◆ Problem a ◆
In the text about the New Democratic Initiative of Kosovo, who was chosen as the party's first leader?
--- Start of Text ---
- Leader: Elbert Krasniqi
- Founded: 19 July 2001; 25 years ago [date of registration]
- Headquarters: Peja, Kosovo
- Ideology: Egyptian minority interests Social democracy^{[citation needed]} Third Way^{[citation needed]}
- Political position: Centre to centre-left^{[citation needed]}
- Assembly: 1 / 120

Website
- http://irdk-kosova.org/

= New Democratic Initiative of Kosovo =

Kosovar political party

The New Democratic Initiative of Kosovo (Iniciativa e Re Demokratike e Kosovës, IRDK) is a political party in Kosovo registered on 19 July 2001. It represents the Balkan Egyptian ethnic minority. Its current leader is Elbert Krasniqi, who serves as minister of local government administration in the Republic of Kosovo's coalition government.

The party was aligned with the Alliance for the Future of Kosovo (AAK) for many years, though more recently it has been associated with Vetëvendosje (VV).

==History==
The New Democratic Initiative of Kosovo was founded in March 2001 by Emin Sefa, Imer Alijaj, Ibish Bajrami, Bislim Hoti, Avdullah Qafani, and others. Hoti was chosen as the party's first leader.

The IRDK won two seats in the 2001 and 2004 Kosovan parliamentary elections. Its parliamentary delegates in this period were Hoti and Xhevdet Neziraj. Both served in the parliamentary group of the Alliance for the Future of Kosovo.

Neziraj succeeded Hoti as party leader in 2007. In the 2007 Kosovan parliamentary election, the party fell to one seat, which went to Neziraj. He continued to caucus with the AAK in the parliament that followed.
--- End of Text ---
--- Start of Raw data ---
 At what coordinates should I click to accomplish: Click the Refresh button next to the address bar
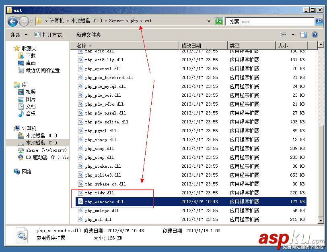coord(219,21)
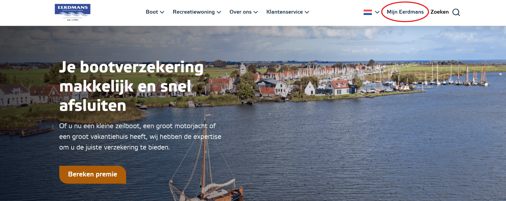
--- End of Raw data ---
--- Start of Raw data ---
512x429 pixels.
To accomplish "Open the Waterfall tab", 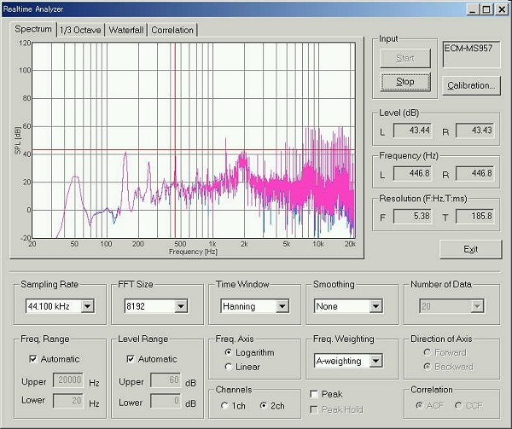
--- End of Raw data ---
--- Start of Raw data ---
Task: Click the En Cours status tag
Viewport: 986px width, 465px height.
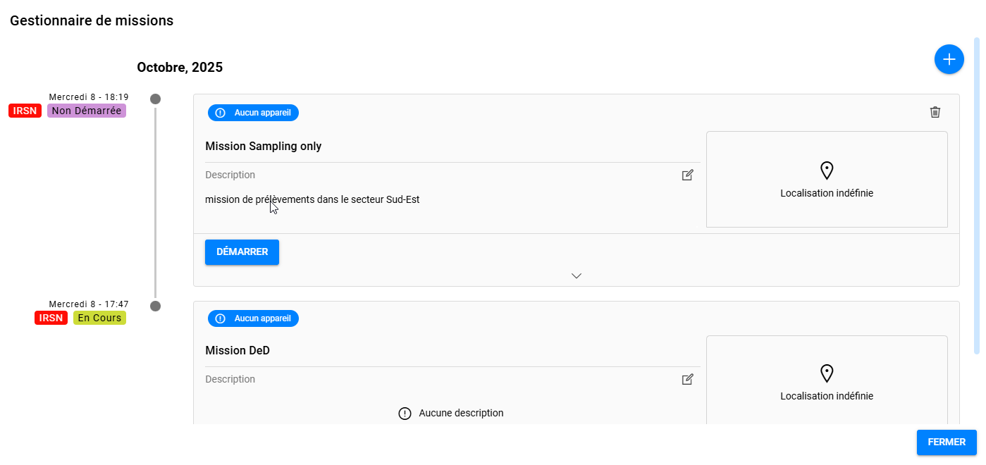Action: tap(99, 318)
--- End of Raw data ---
◆ Problem b ◆
From the entries, output as a JSON list of strings the lines beginning with the line that contains "Task: Click the En Cours status tag" and ending after the line that contains "Action: tap(99, 318)", one string per line, with blank lines and the pictures left out.

◆ Result a ◆
Bislim Hoti

◆ Result b ◆
[
  "Task: Click the En Cours status tag",
  "Viewport: 986px width, 465px height.",
  "Action: tap(99, 318)"
]